▶ DO THIS:
Gather every line of the material that contains the word "coordinates", copying each one in full.

▶ Dataset items:
'''

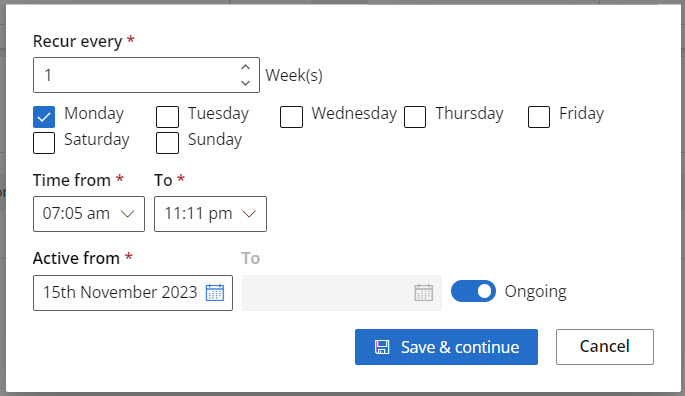This screenshot has width=685, height=396.
Task: Click the floppy disk save icon
Action: (382, 347)
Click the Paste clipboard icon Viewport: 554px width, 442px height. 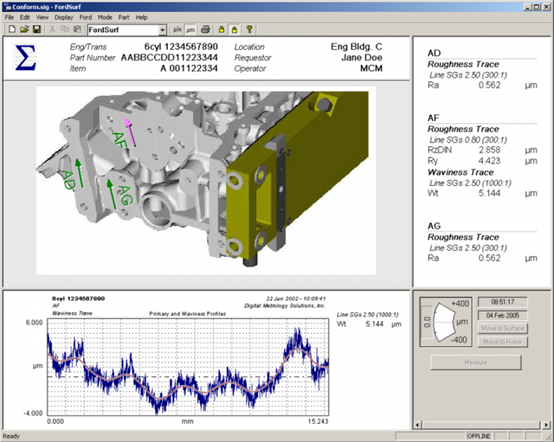pos(77,30)
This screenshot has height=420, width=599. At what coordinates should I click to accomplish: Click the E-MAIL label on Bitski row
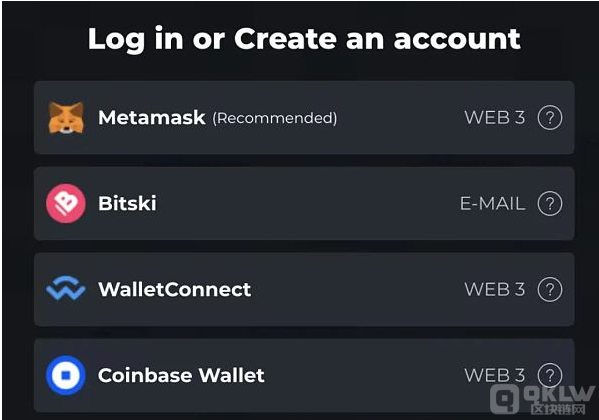pos(492,203)
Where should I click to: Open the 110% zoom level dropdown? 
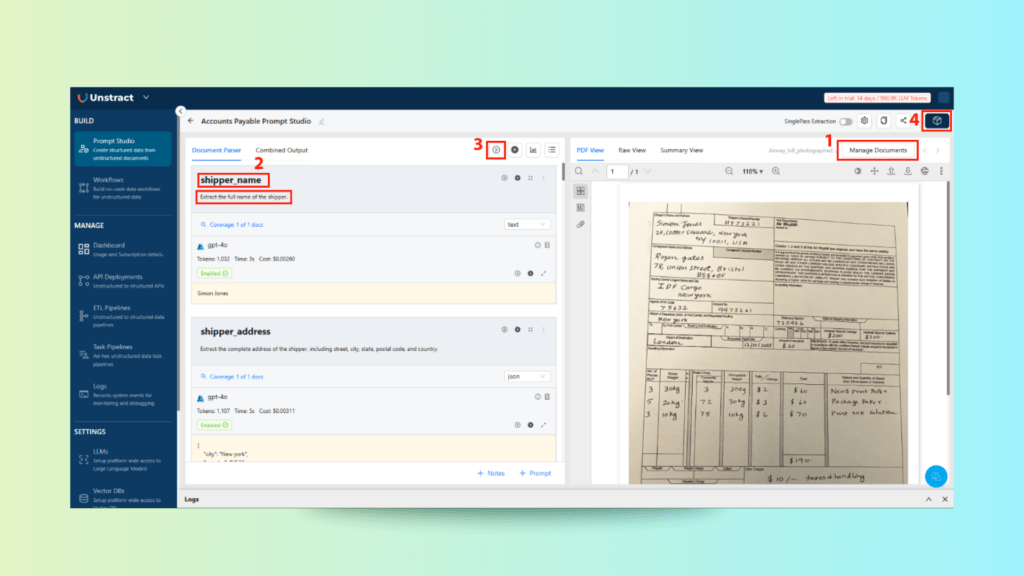coord(754,171)
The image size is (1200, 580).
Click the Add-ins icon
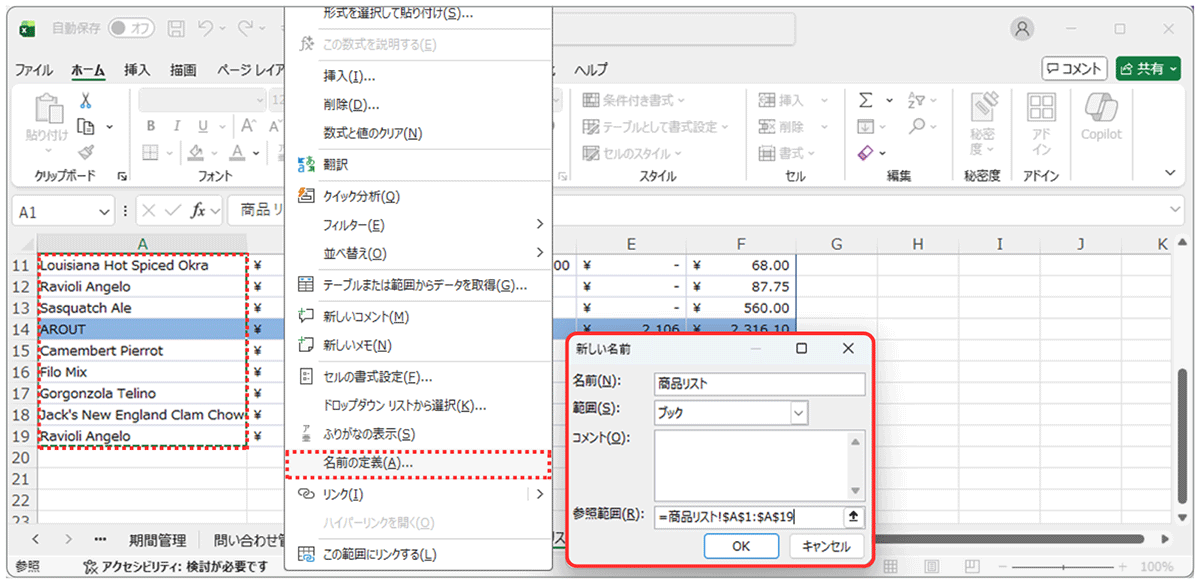(1042, 110)
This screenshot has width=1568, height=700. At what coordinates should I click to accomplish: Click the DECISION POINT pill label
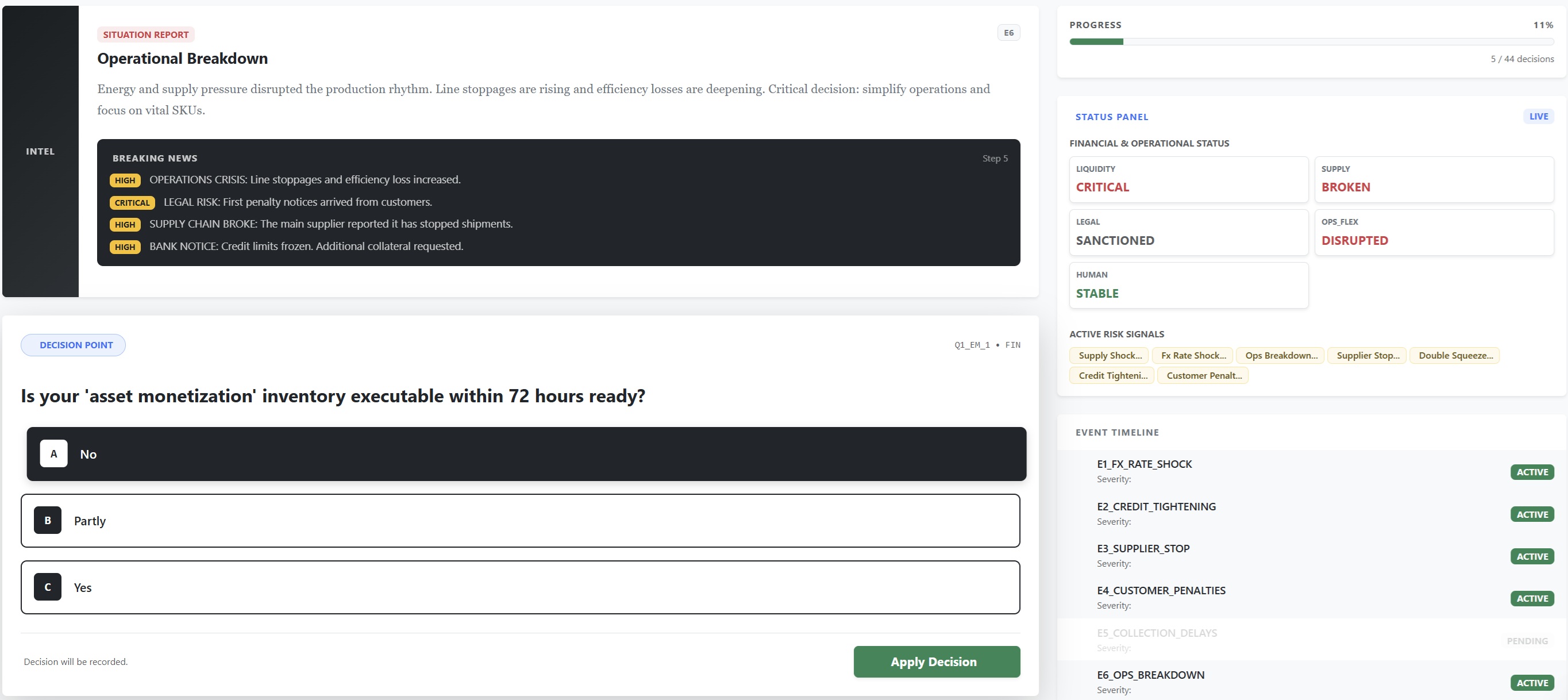(74, 345)
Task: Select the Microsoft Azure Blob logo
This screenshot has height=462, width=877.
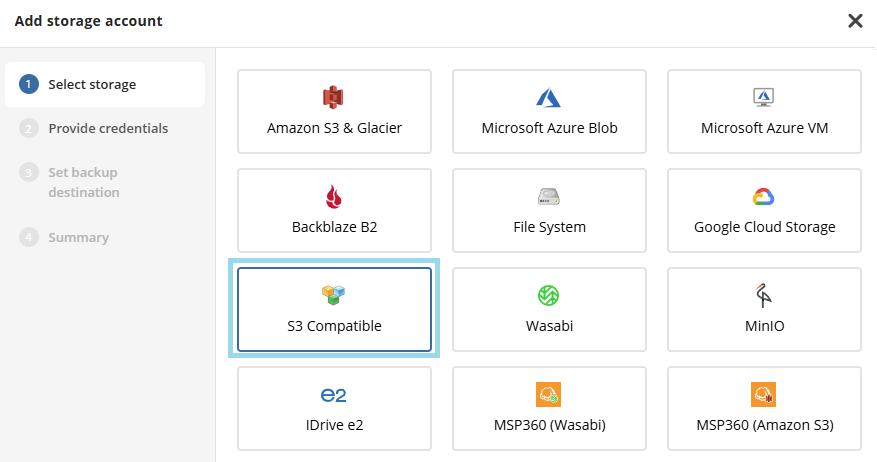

'''

▶ CORRECT OUTPUT:
This screenshot has height=420, width=599. At what coordinates should I click to accomplish: Click the E-MAIL label on Bitski row
This screenshot has width=1568, height=700. At what coordinates should I click to accomplish: Click the DECISION POINT pill label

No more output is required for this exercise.